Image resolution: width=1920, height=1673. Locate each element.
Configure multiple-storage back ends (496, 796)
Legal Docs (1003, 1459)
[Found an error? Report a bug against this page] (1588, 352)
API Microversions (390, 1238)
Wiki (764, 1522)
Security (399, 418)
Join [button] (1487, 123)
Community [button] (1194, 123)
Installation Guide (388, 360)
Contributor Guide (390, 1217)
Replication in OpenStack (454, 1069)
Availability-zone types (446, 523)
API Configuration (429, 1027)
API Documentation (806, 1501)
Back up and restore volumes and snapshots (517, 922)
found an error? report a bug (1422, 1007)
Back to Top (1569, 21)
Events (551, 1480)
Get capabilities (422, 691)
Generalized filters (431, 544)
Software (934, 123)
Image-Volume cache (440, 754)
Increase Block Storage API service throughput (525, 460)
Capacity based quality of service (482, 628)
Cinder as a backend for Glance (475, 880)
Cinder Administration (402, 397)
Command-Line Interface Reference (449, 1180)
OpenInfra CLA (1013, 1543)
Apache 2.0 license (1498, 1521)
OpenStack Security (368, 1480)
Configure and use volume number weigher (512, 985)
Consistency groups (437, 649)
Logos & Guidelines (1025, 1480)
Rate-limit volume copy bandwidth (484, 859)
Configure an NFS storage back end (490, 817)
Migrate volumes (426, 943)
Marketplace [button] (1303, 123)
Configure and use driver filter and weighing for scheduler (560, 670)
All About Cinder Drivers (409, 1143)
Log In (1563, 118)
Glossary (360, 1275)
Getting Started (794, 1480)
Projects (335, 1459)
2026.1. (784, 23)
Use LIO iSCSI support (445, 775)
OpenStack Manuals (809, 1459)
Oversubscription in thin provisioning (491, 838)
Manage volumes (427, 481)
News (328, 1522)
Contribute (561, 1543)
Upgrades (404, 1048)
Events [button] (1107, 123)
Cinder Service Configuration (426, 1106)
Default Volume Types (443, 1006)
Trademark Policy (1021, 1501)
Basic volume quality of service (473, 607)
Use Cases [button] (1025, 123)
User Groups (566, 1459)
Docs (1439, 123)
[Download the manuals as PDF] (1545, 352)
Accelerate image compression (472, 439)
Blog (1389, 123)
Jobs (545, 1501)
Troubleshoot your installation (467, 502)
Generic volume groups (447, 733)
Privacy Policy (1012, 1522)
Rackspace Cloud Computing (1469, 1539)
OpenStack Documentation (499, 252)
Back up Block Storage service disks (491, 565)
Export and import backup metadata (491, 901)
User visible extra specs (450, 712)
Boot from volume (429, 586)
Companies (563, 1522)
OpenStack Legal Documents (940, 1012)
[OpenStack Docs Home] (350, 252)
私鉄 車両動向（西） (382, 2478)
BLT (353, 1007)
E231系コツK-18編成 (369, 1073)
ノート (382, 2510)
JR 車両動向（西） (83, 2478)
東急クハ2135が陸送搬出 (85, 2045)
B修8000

### Problem requirements
Starting with the line that has "Glossary (360, 1275)", print each remaining line of the listing exactly.

### Final answer
Glossary (360, 1275)
Getting Started (794, 1480)
Projects (335, 1459)
2026.1. (784, 23)
Use LIO iSCSI support (445, 775)
OpenStack Manuals (809, 1459)
Oversubscription in thin provisioning (491, 838)
Manage volumes (427, 481)
News (328, 1522)
Contribute (561, 1543)
Upgrades (404, 1048)
Events [button] (1107, 123)
Cinder Service Configuration (426, 1106)
Default Volume Types (443, 1006)
Trademark Policy (1021, 1501)
Basic volume quality of service (473, 607)
Use Cases [button] (1025, 123)
User Groups (566, 1459)
Docs (1439, 123)
[Download the manuals as PDF] (1545, 352)
Accelerate image compression (472, 439)
Blog (1389, 123)
Jobs (545, 1501)
Troubleshoot your installation (467, 502)
Generic volume groups (447, 733)
Privacy Policy (1012, 1522)
Rackspace Cloud Computing (1469, 1539)
OpenStack Documentation (499, 252)
Back up Block Storage service disks (491, 565)
Export and import backup metadata (491, 901)
User visible extra specs (450, 712)
Boot from volume (429, 586)
Companies (563, 1522)
OpenStack Legal Documents (940, 1012)
[OpenStack Docs Home] (350, 252)
私鉄 車両動向（西） (382, 2478)
BLT (353, 1007)
E231系コツK-18編成 (369, 1073)
ノート (382, 2510)
JR 車両動向（西） (83, 2478)
東急クハ2135が陸送搬出 (85, 2045)
B修8000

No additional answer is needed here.